Science

These Autonomous Transit Pods are "Basically Horizontal Elevators"

Each pod “basically operates as a horizontal elevator.”

2getthere

Singapore will have an autonomous electric transit system on the road by the end of this year.

The country’s SMRT public transit system announced a partnership today with the Dutch firm 2getthere for sustainable first- and last-mile transport. It won’t be used by the masses or change the face of the city’s major roadways, but it is a notable step toward autonomy and sustainability.

The vehicles look more like stretch versions of Google’s autonomous pods instead of offering the slick lines of a Tesla, though. The system is essentially a bus service (without a bus driver) that operates on a designated roadway and makes requested stops. Or, as 2getthere’s website describes it, each pod “basically operates as a horizontal elevator.”

Each pod will hold up to 24 passengers (eight people squeezed into seats and 16 people packed into the standing room), and the entire system can move up to 8,000 people per hour in a single direction. No word on whether Singapore will tax the electric pods like they tax Teslas.

Singapore’s system will be similar to the one running in Abu Dhabi’s business park, but with newer and larger pod models.

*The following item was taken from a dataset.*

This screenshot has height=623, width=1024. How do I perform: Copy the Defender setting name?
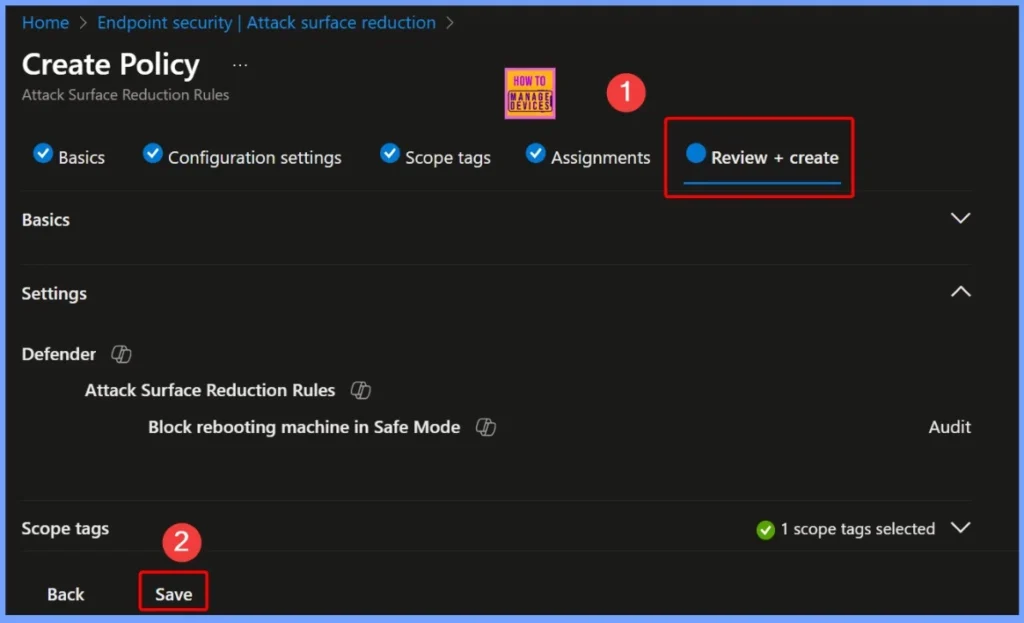[x=121, y=354]
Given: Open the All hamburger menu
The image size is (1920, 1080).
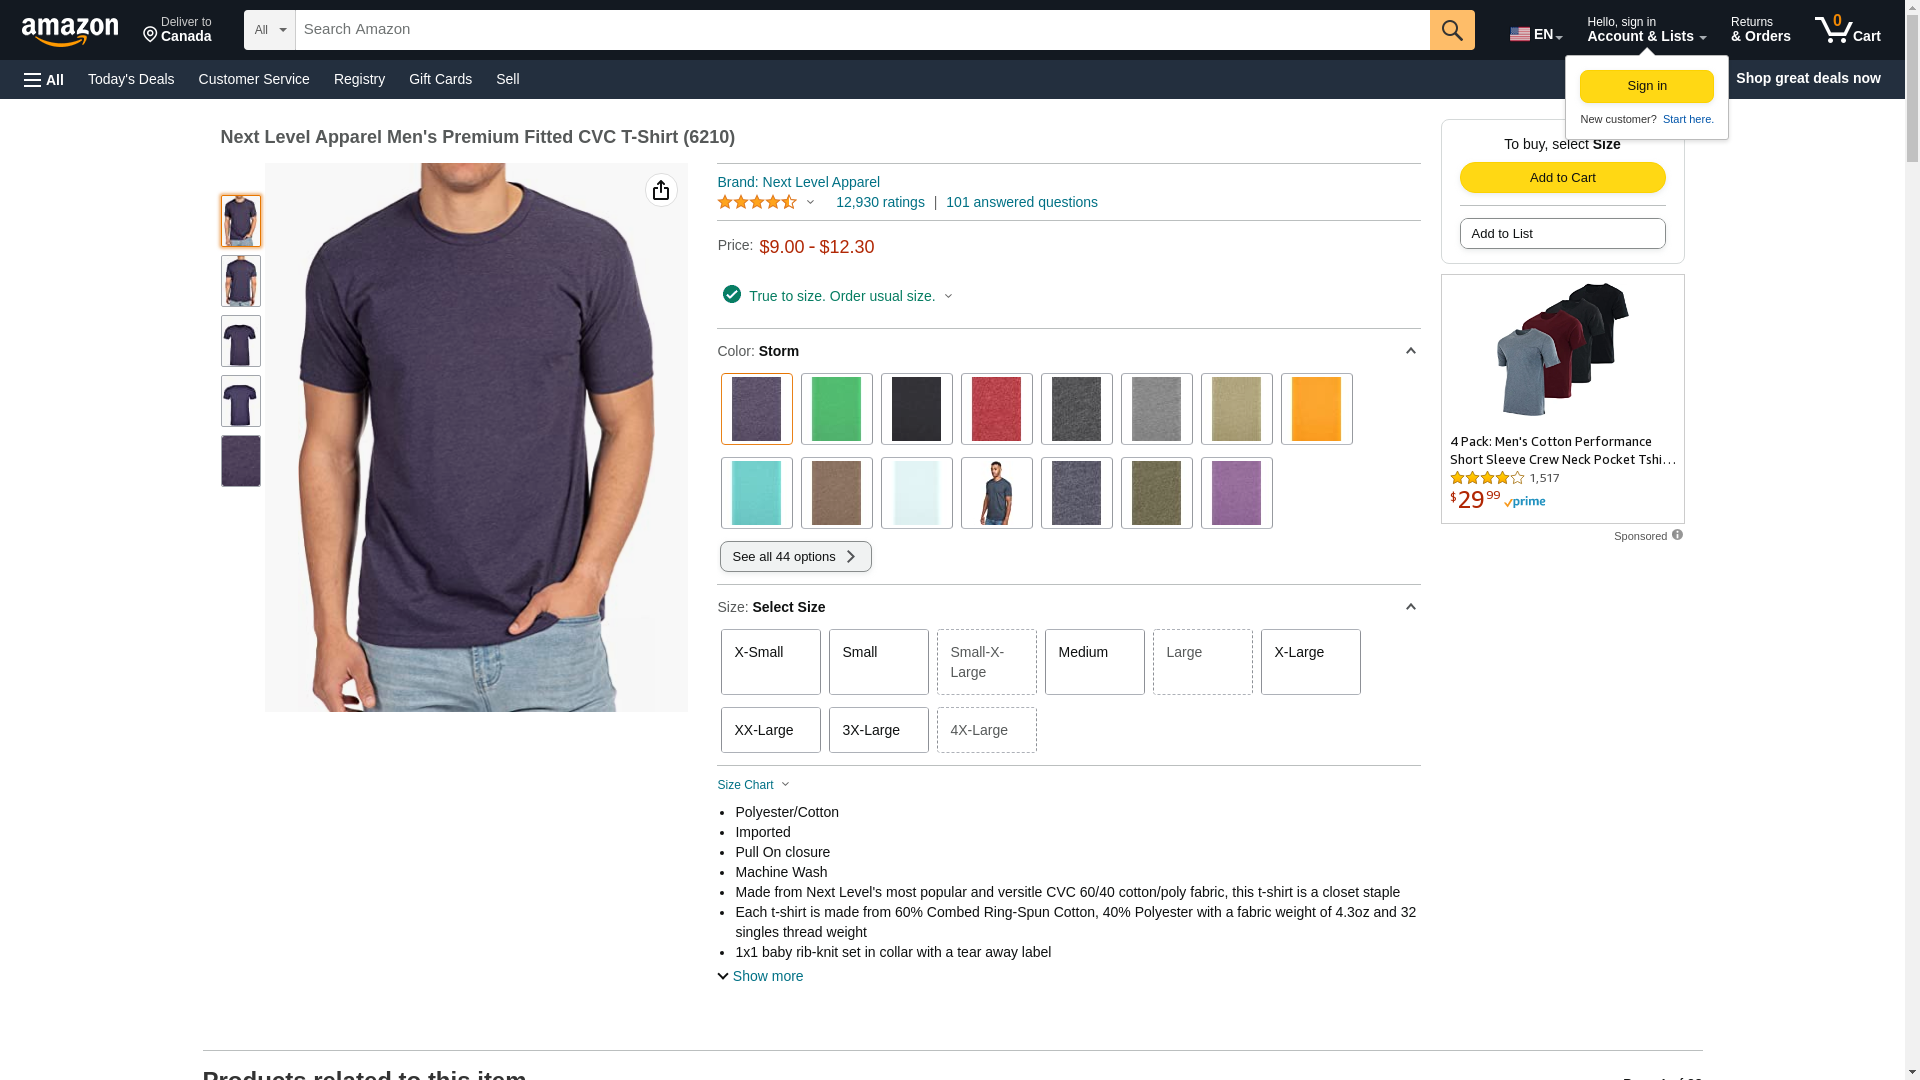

In the announcement of the partnership, it’s mentioned that 2getthere will be moving toward mixed-use traffic with more research. Until then, the pods will be used for short distances on closed off roads.

“The automated vehicles will complement our existing multi-modal transport operations to bring about seamless connectivity for commuters,” Colin Lim, managing director of SMRT services, says in a public statement about the venture.

2getthere’s system is designed for simple transport connections as “a feeder system to a public transit node or a parking facility.” Think airport shuttles or theme park buses rather than subways or city buses. While the pods’ autonomous technology guides the pods on the same scheduled path trip after trip, they also have detection software in case anything gets in the way.

It’s not the type of autonomous system that will change the world, but it’s a start.